**Task brief:**
Return exactly the lines of the entries that start at the line containing "The image size is (500, 367)." and continue to the last line. Omit the pictures.

(Screenshot grounding data)
########

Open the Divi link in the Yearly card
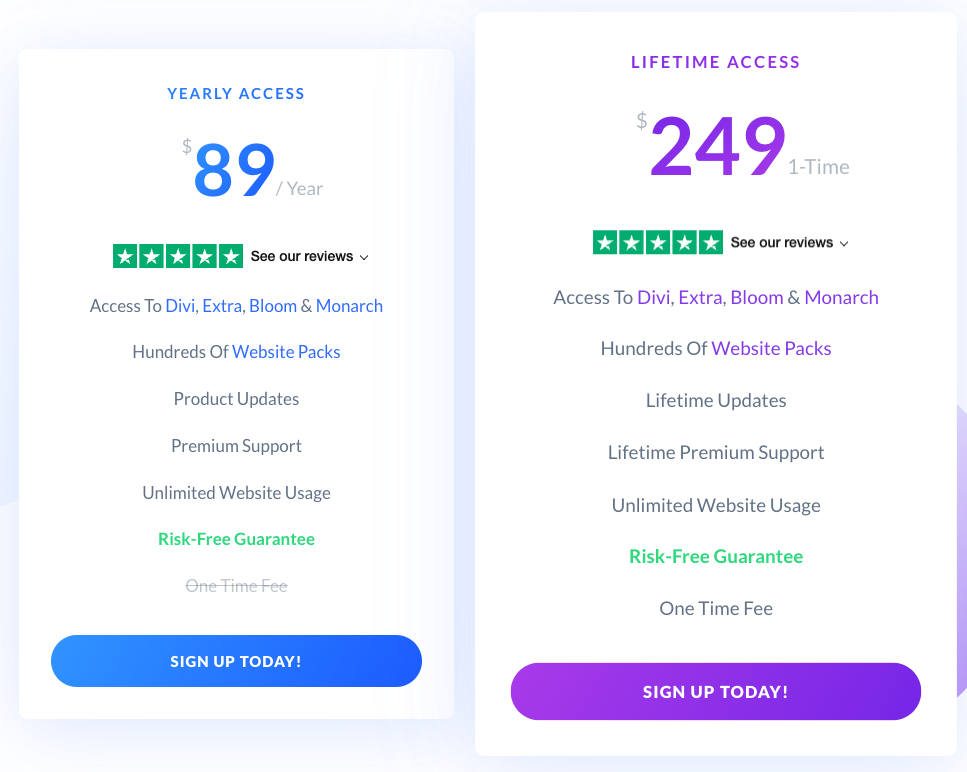This screenshot has height=772, width=967. point(180,306)
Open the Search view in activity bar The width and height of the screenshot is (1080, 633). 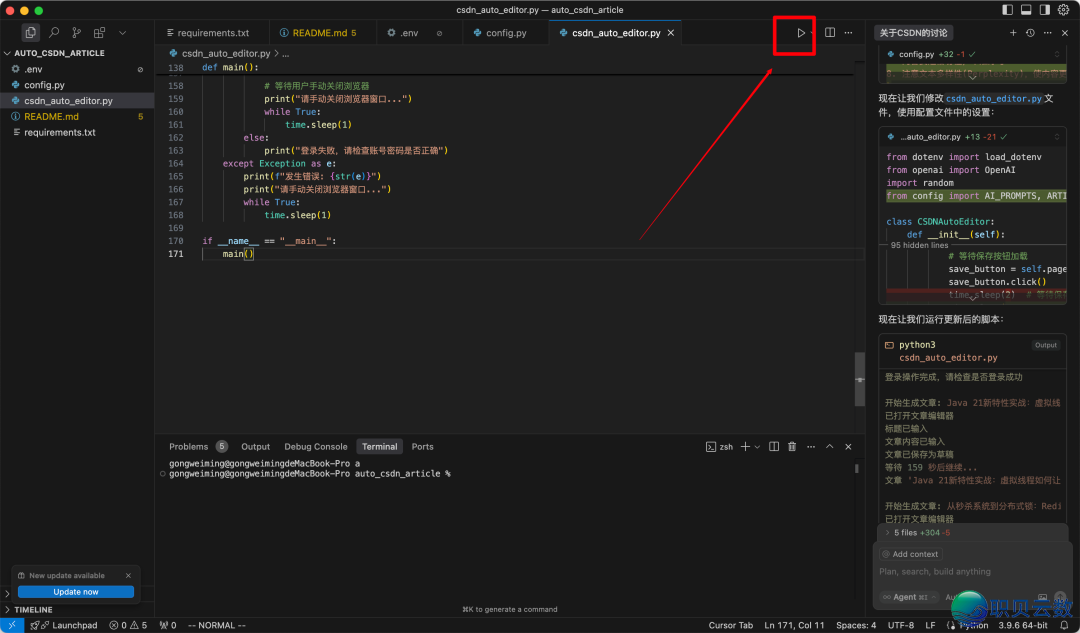pyautogui.click(x=54, y=33)
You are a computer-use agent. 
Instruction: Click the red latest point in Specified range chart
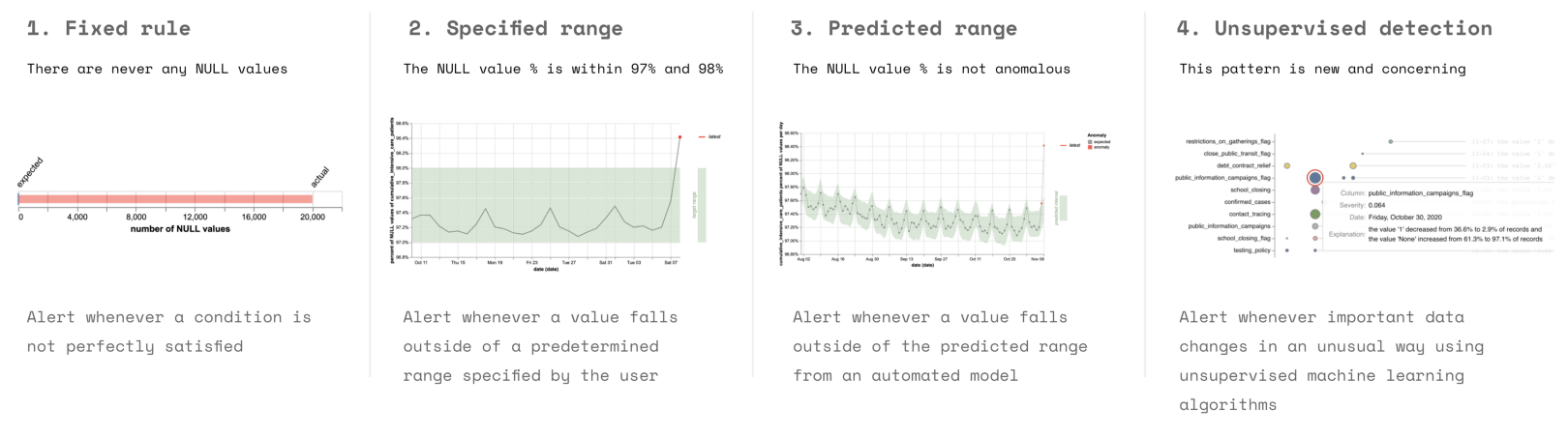679,137
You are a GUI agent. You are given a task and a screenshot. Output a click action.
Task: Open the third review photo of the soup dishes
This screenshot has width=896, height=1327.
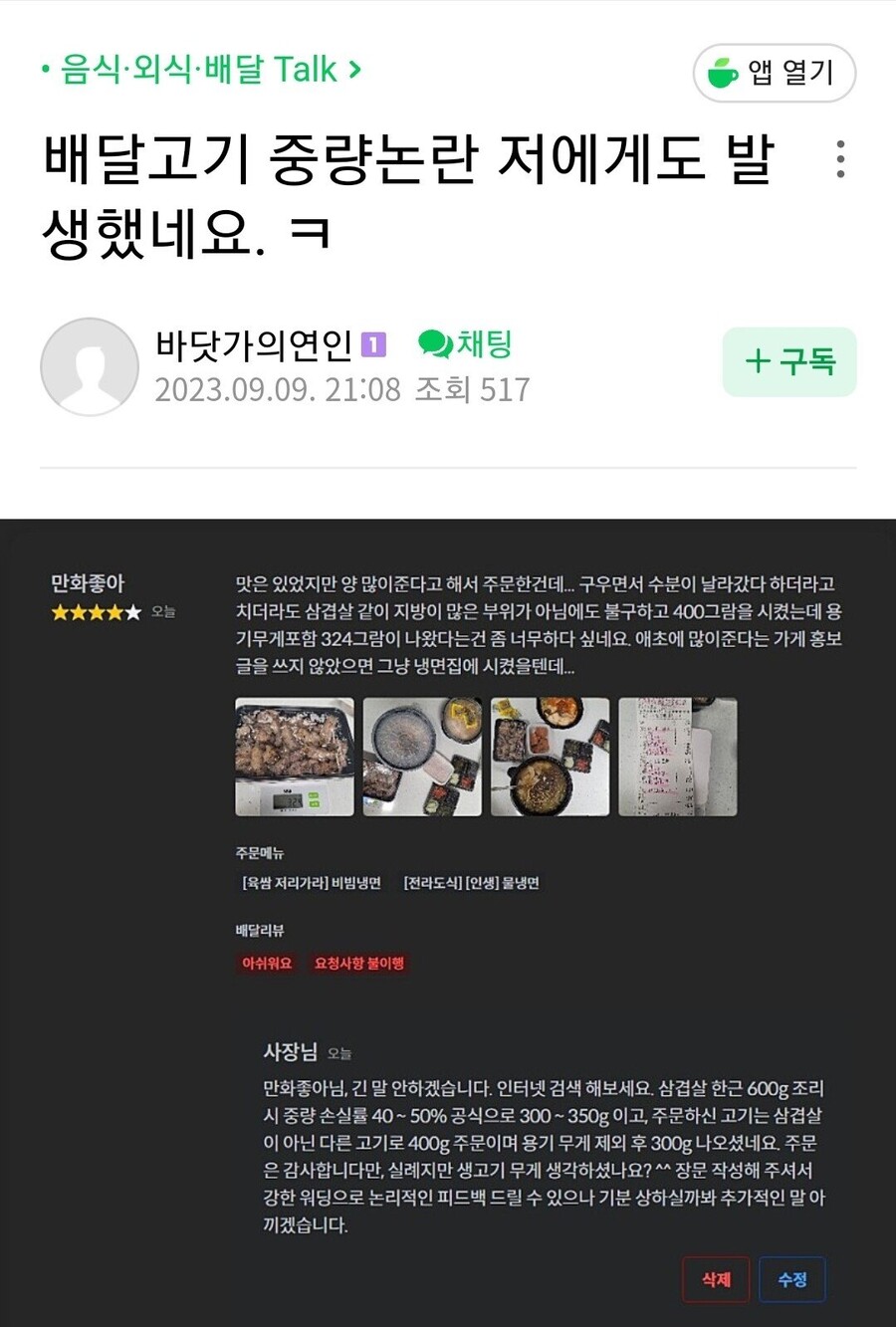click(x=550, y=757)
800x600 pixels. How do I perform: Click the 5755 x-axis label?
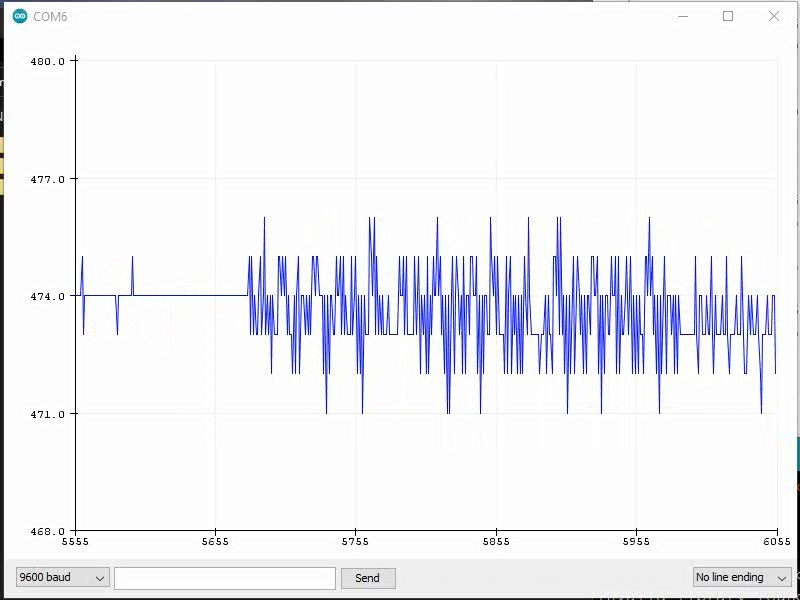pyautogui.click(x=355, y=543)
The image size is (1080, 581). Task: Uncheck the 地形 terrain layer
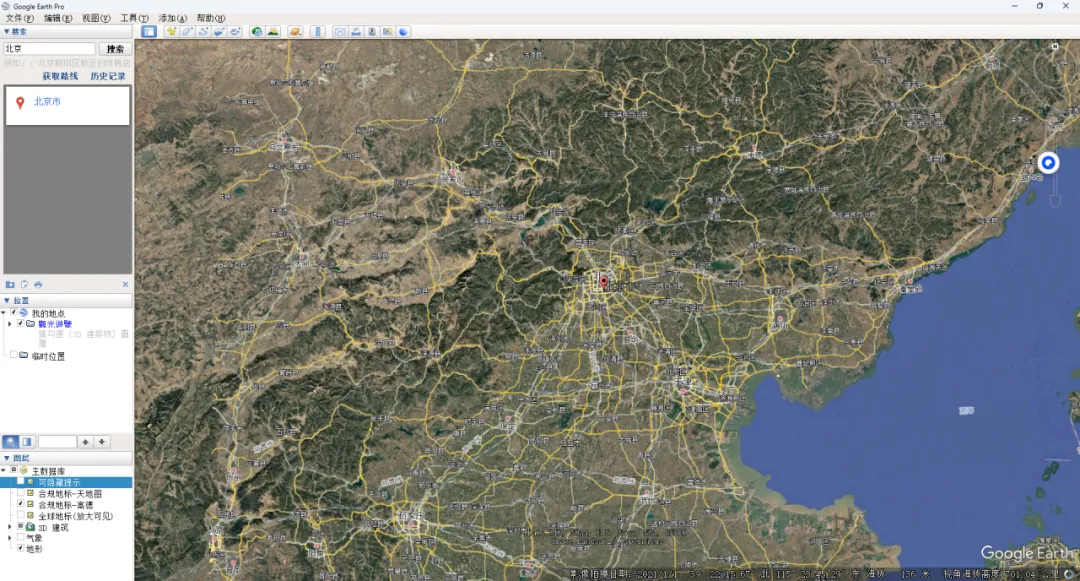click(x=21, y=548)
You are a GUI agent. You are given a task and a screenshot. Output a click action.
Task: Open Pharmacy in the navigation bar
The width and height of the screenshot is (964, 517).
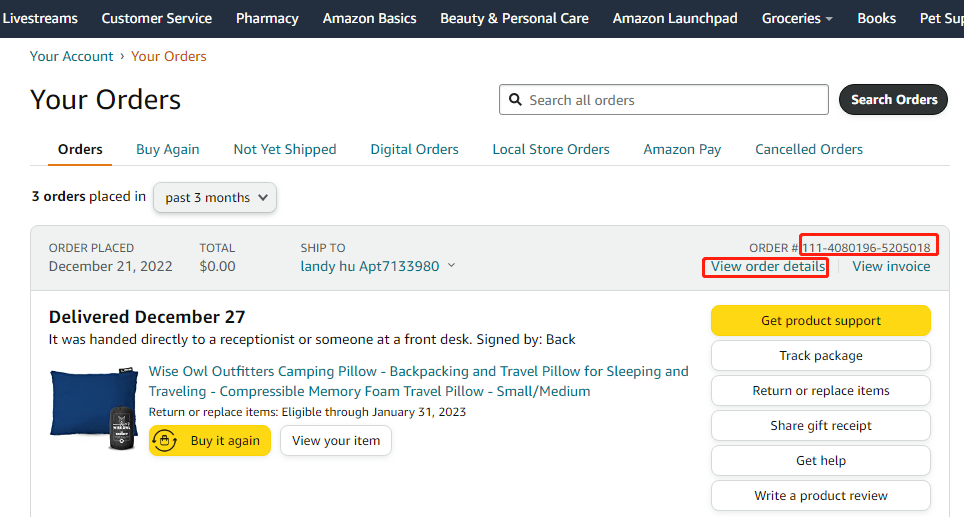(267, 18)
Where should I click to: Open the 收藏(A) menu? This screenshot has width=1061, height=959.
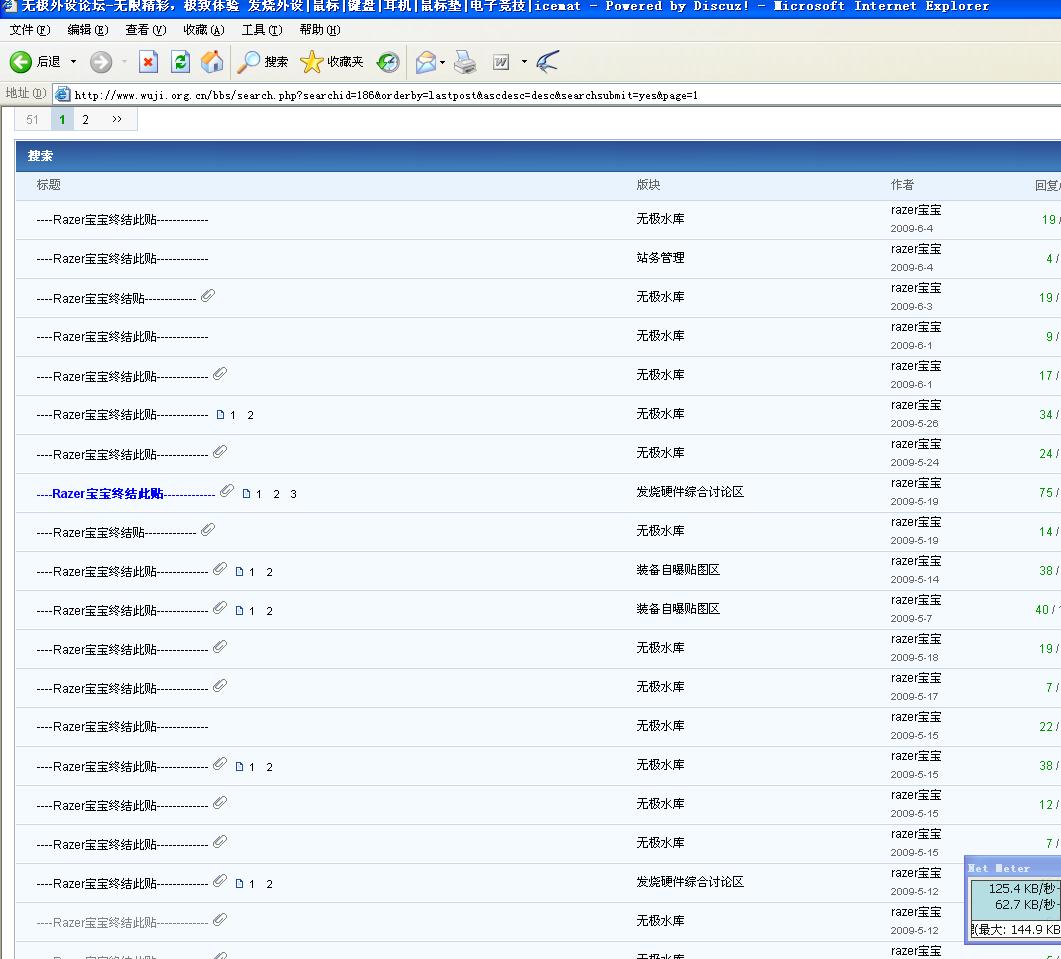[204, 30]
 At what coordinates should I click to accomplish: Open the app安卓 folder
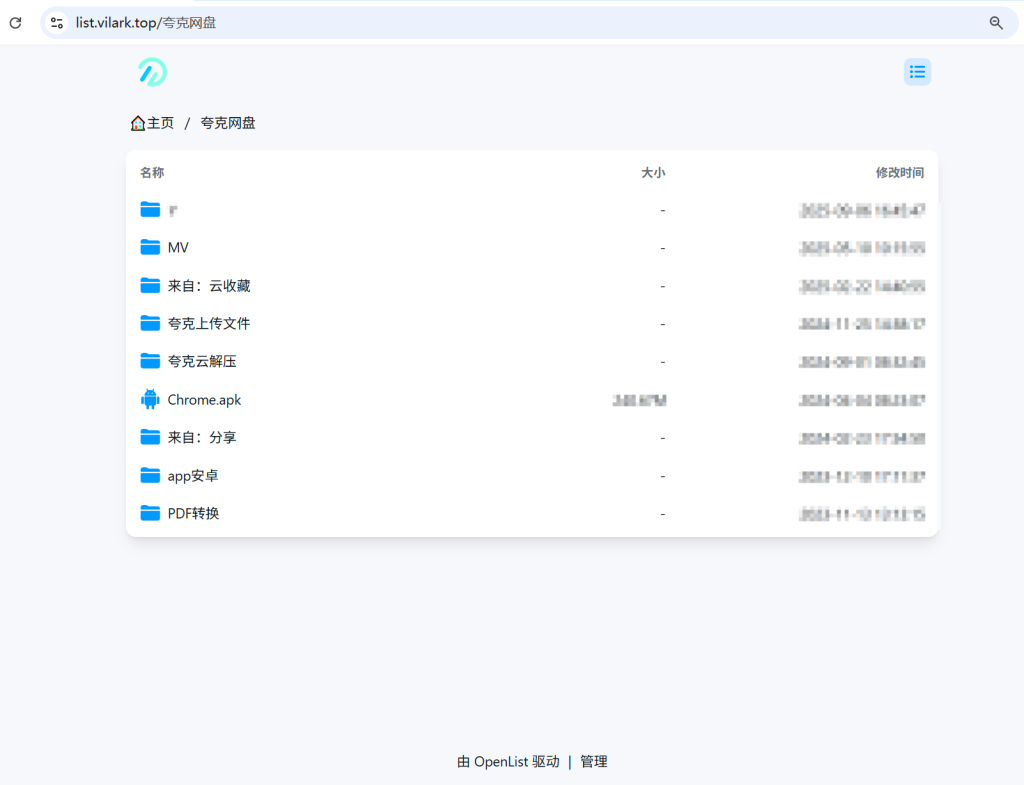tap(192, 475)
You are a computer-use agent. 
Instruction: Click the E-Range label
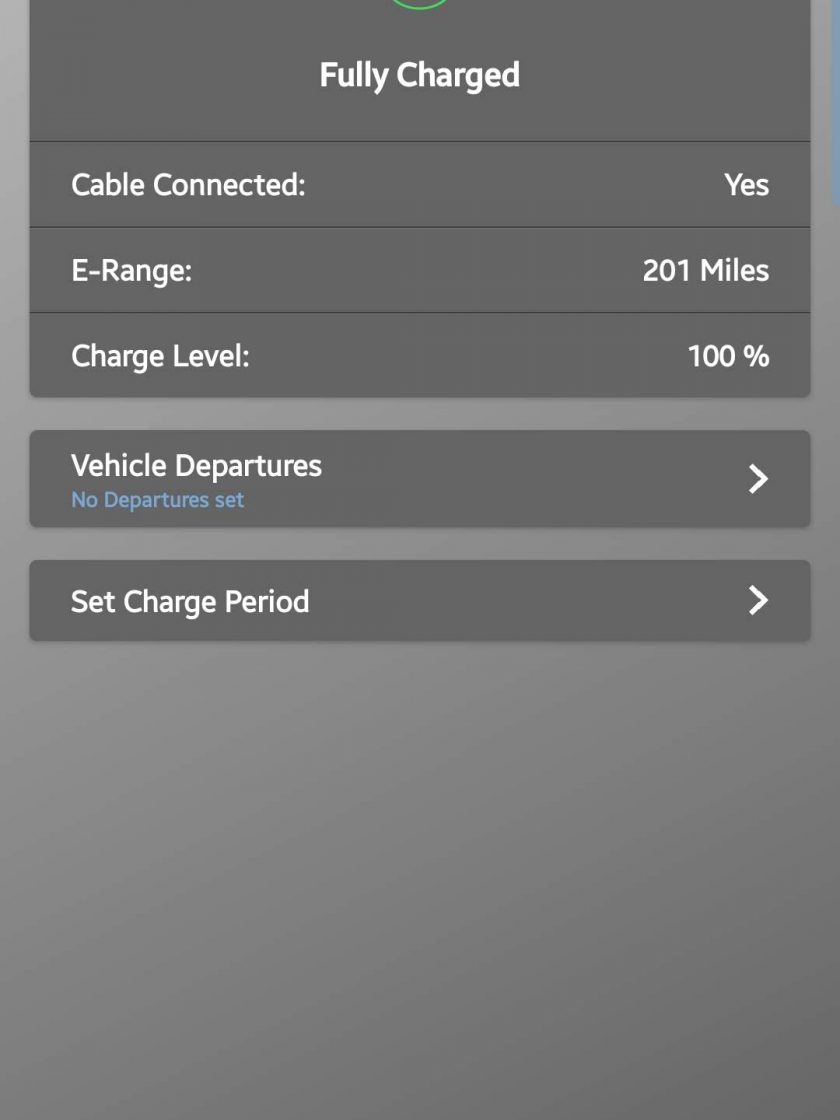coord(131,271)
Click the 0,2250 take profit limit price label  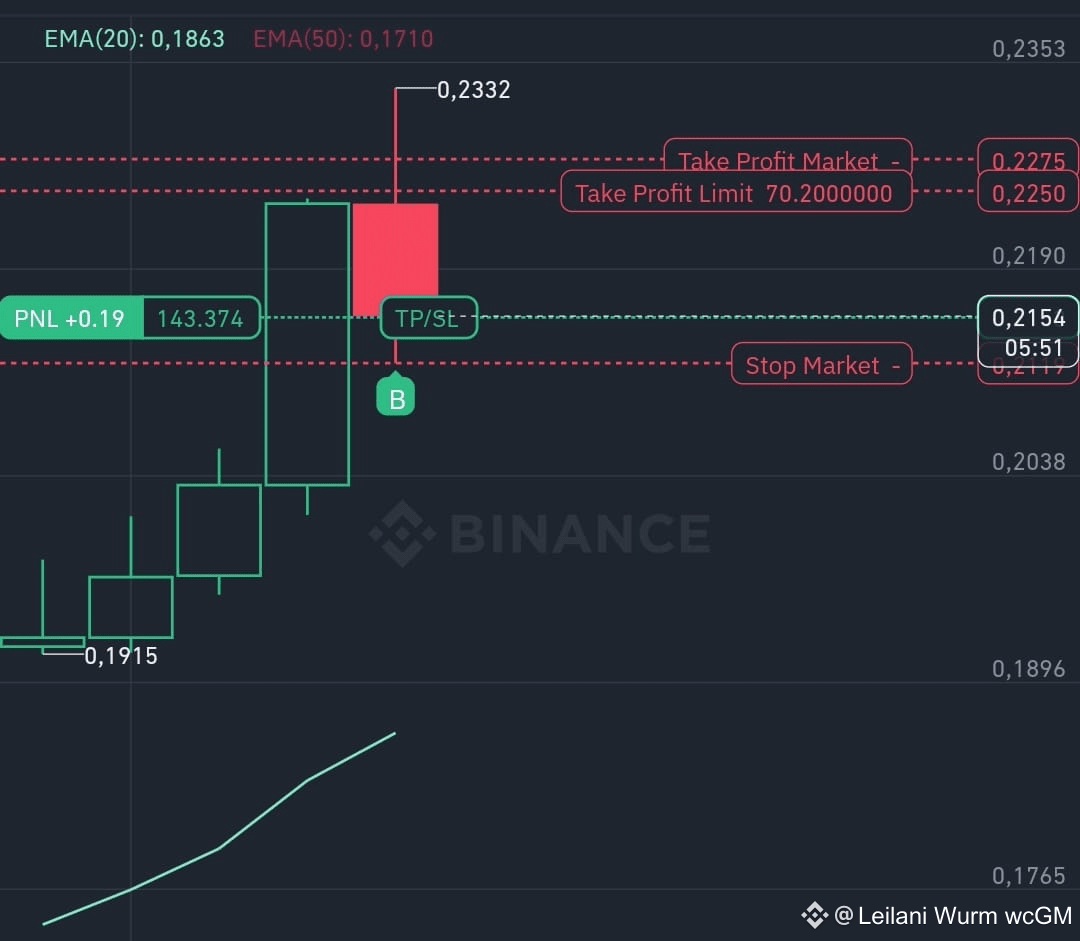click(x=1028, y=193)
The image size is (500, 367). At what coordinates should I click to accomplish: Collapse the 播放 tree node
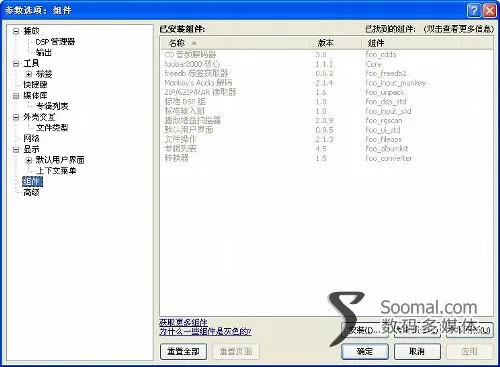tap(16, 31)
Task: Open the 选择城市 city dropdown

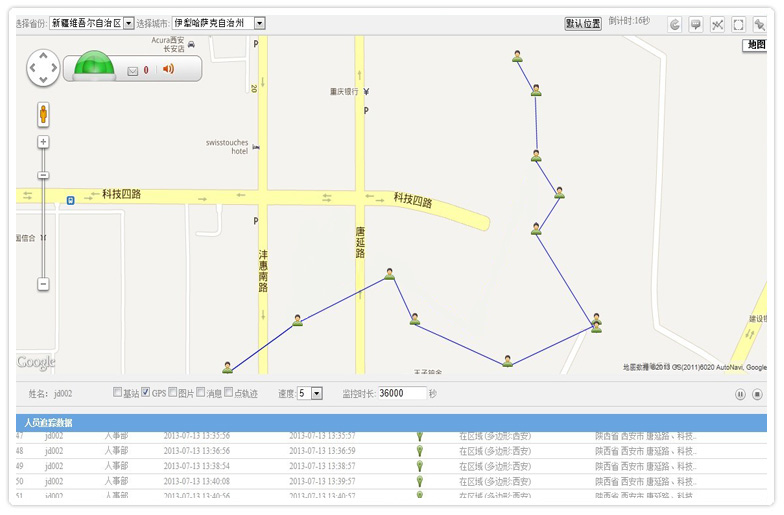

########

**Exercise output:**
The image size is (500, 367). At what coordinates should I click to accomplish: Collapse the 播放 tree node
tap(16, 31)
Task: Open the 选择城市 city dropdown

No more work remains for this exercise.